AFAIKS, this hard coded preference model just can’t work on gene numbers. There are other equally massive problems, including, but not limited to: (1) the genetically coded brain structure that responds to partner beard length has not been found and is in fact ludicrous, (2) the idea is more or less ignores everything that is known about cognitive psychology, and (3) (for heaven’s sake) the unshaven look is a fashion – a couple of decades ago it didn’t pull quality chicks, quite the reverse. The sexual selection novelty mechanism is a way more likely explanation of current beard preferences.

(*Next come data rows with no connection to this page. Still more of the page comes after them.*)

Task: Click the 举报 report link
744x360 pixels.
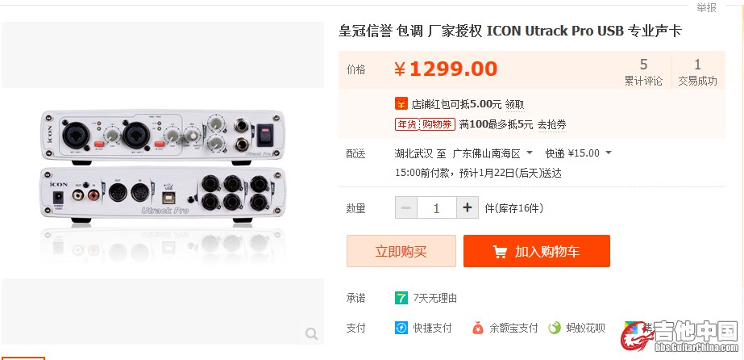Action: click(706, 7)
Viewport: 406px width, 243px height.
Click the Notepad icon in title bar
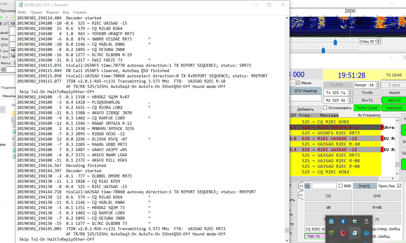tap(20, 5)
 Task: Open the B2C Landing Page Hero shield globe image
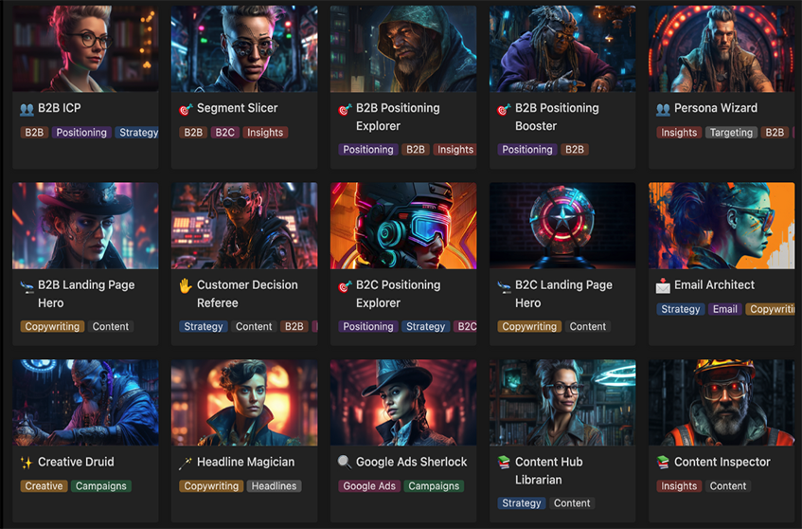click(x=562, y=226)
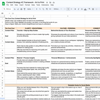100x100 pixels.
Task: Apply currency format with dollar icon
Action: pyautogui.click(x=37, y=9)
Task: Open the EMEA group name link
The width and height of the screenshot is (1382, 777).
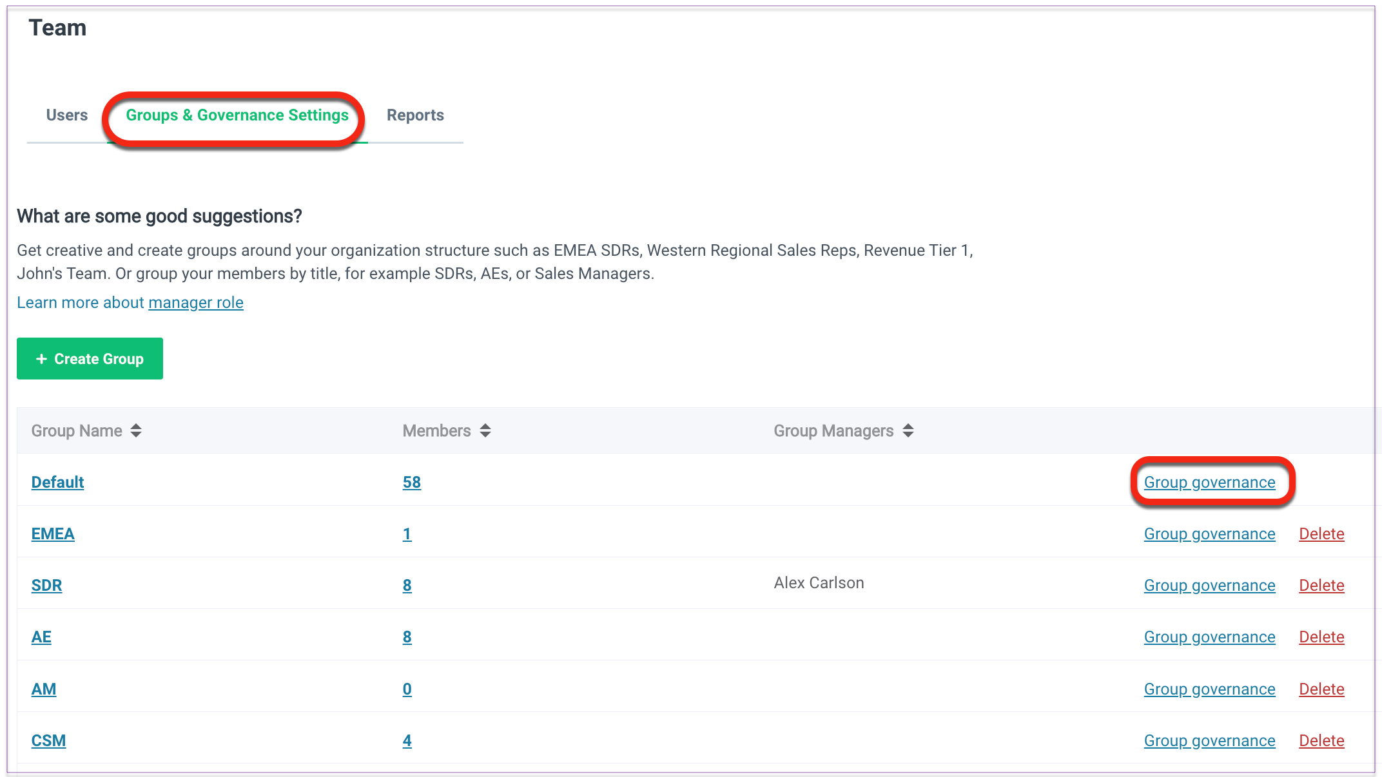Action: [x=53, y=534]
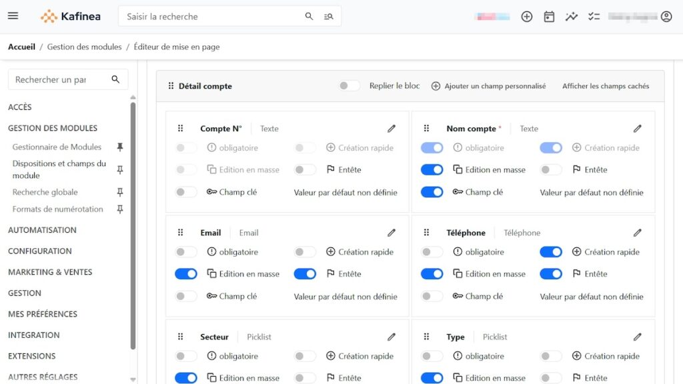Open the task checklist icon
The image size is (683, 384).
594,17
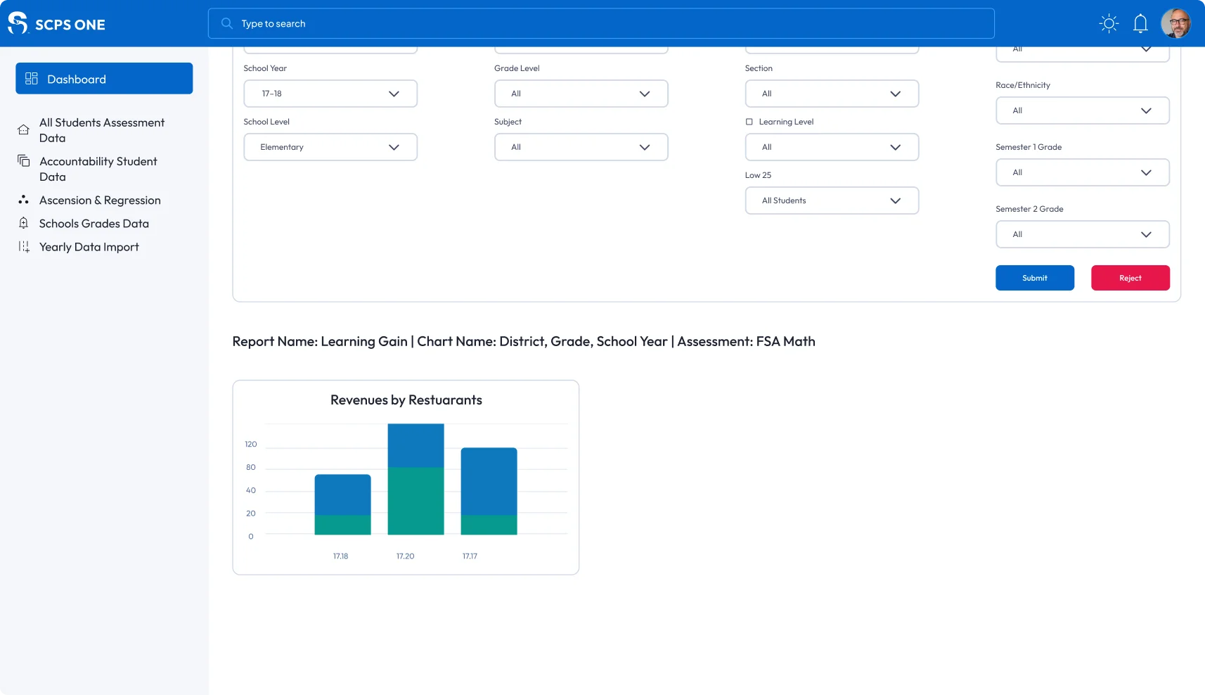Open the School Level Elementary dropdown
This screenshot has width=1205, height=695.
point(330,147)
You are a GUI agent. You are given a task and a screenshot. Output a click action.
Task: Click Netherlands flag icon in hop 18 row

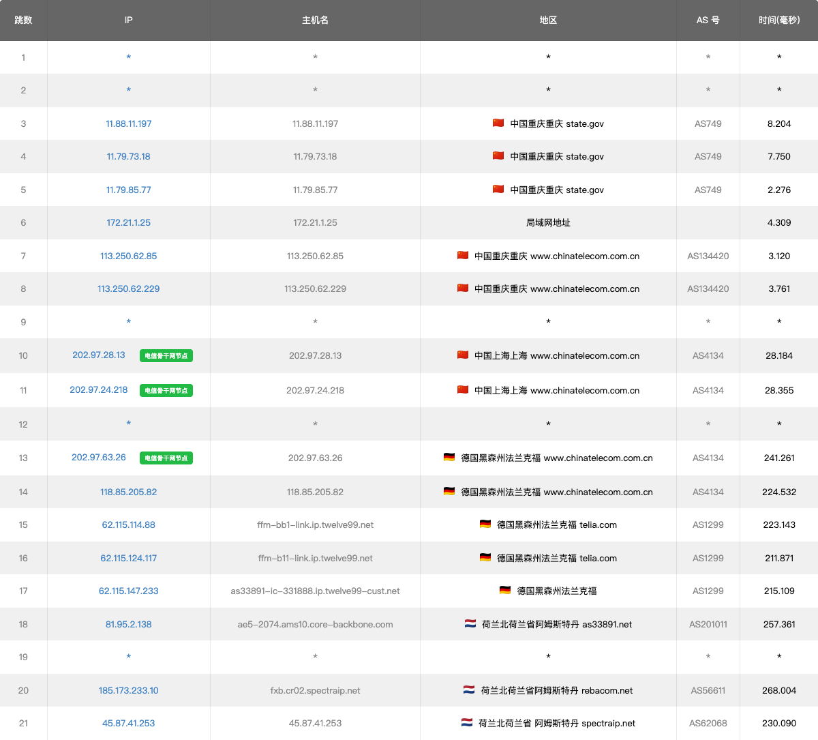tap(470, 624)
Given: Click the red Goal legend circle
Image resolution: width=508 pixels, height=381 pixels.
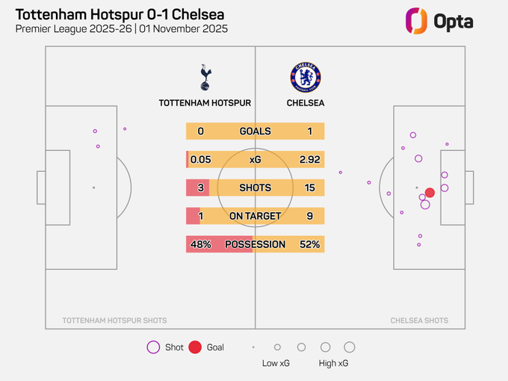Looking at the screenshot, I should (x=195, y=347).
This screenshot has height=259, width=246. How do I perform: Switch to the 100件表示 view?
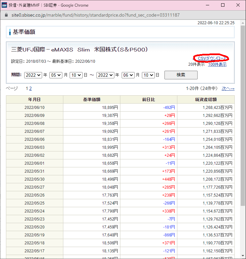pyautogui.click(x=217, y=64)
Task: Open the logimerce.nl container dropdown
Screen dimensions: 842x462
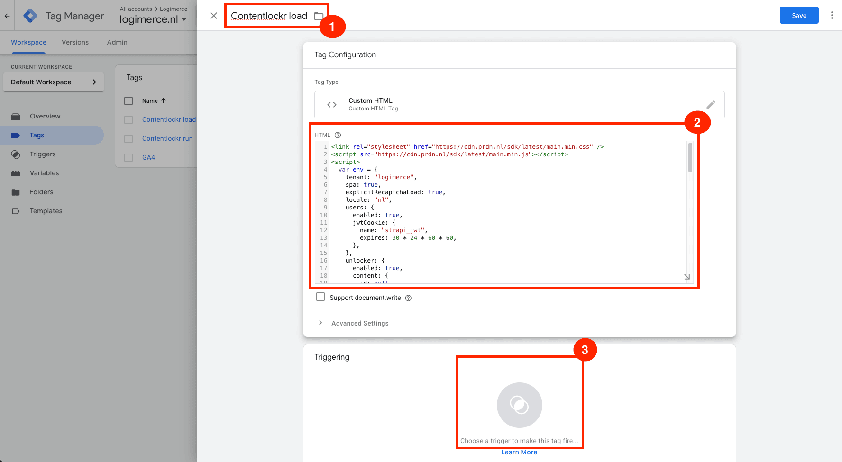Action: coord(152,19)
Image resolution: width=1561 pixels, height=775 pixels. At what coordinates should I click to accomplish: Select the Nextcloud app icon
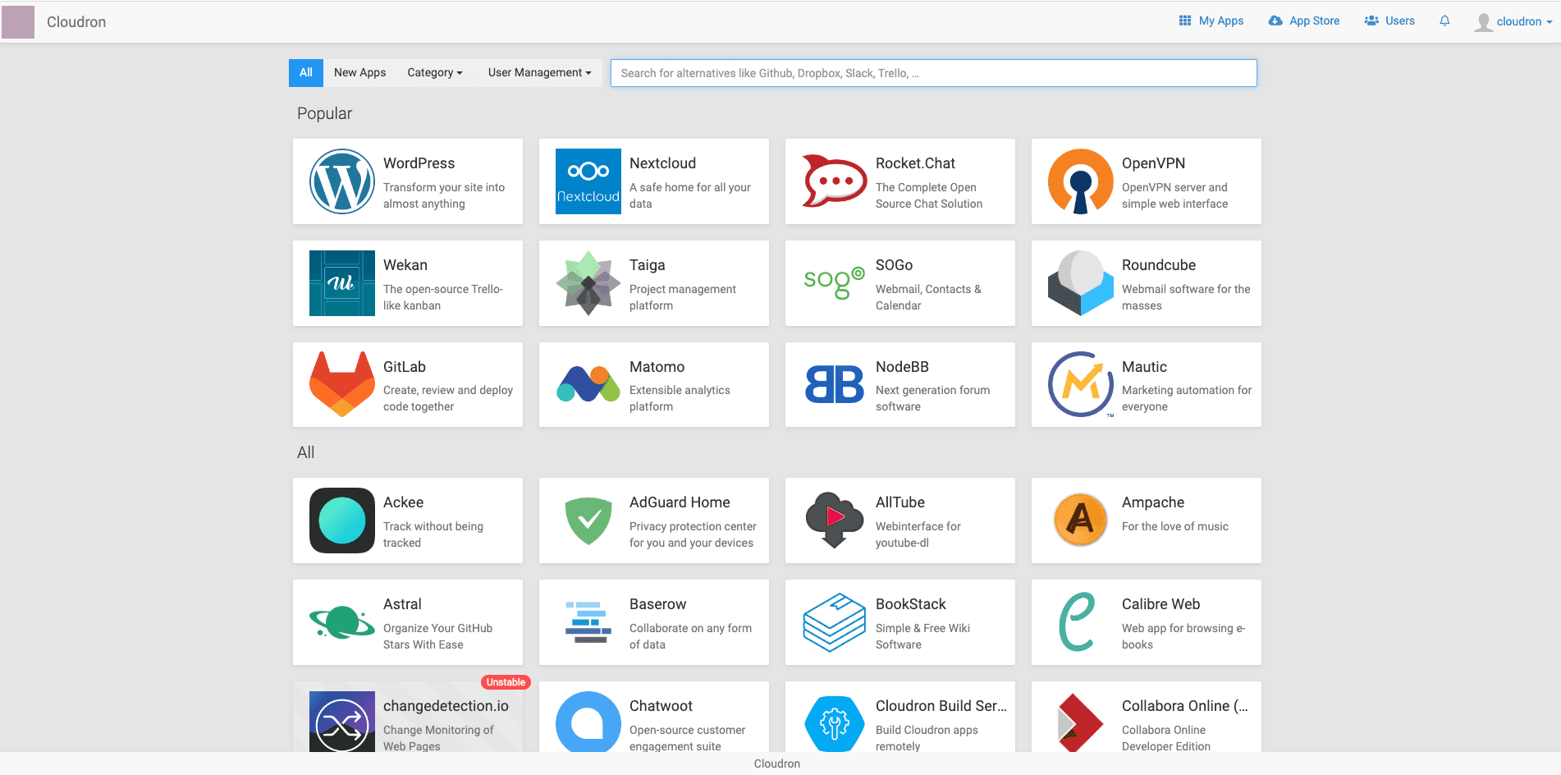[588, 181]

Arkenaten · 5th August 2013 at 1:13 pm

Interesting read.
How attractive would a bloke suddenly become if he had a beard AND a Ferrari?
Or of course, one could simply shave only one half of one’s face.
Joking..;)

    Adam Benton · 5th August 2013 at 3:34 pm

    I guess that all depends on if he’d let you have a go in the Ferrari

Cnufio · 13th September 2014 at 3:56 pm

First, I thought you did a nice job dissecting the paper and pointing out how we should not take things at face value. Second, I agree with folks that stressed that we really like origin stories but these are hard to determine. However, I think your emphasis that a trait must be universal in order to show that it has an evolutionary origin is flawed. I study populations along an elevational gradient that is only 2,000 meters and find distinct genetic differences in the populations as they adapt to local conditions. If you look at the poison dart frogs in the Bocas del toro region in panama, you can see that each island has a different looking population but that they are all considered to be the same species. In sexual selection it is more than reasonable to expect that the cues that suggest male quality could differ and even that if there are many, that females may evolve the preference for one over the other in different places. Drift can also lead isolated populations of drosophila to speciate in Hawaii as they get separated from each other and female preferences carry. Finally, is also a misnomer to suggest that a trait should always reach fixation if it is adaptive. There are things such as trade-offs and selection may actually favor variation. In Pygmy grasshoppers, their coloration is quite variable and it has been shown that predators have a hard time developing a search image when they are variable. Enjoyed your blog post.

    Adam Benton · 2nd October 2014 at 3:41 pm

    You raise some interesting points that present some very real limitations to the evolutionary psychology method. However, I’d wager most EP researchers would respond by arguing that humans simply haven’t been apart and/or in different environments long enough to develop such differences. They frequently propose that there has been an “adaptive lag” in our species.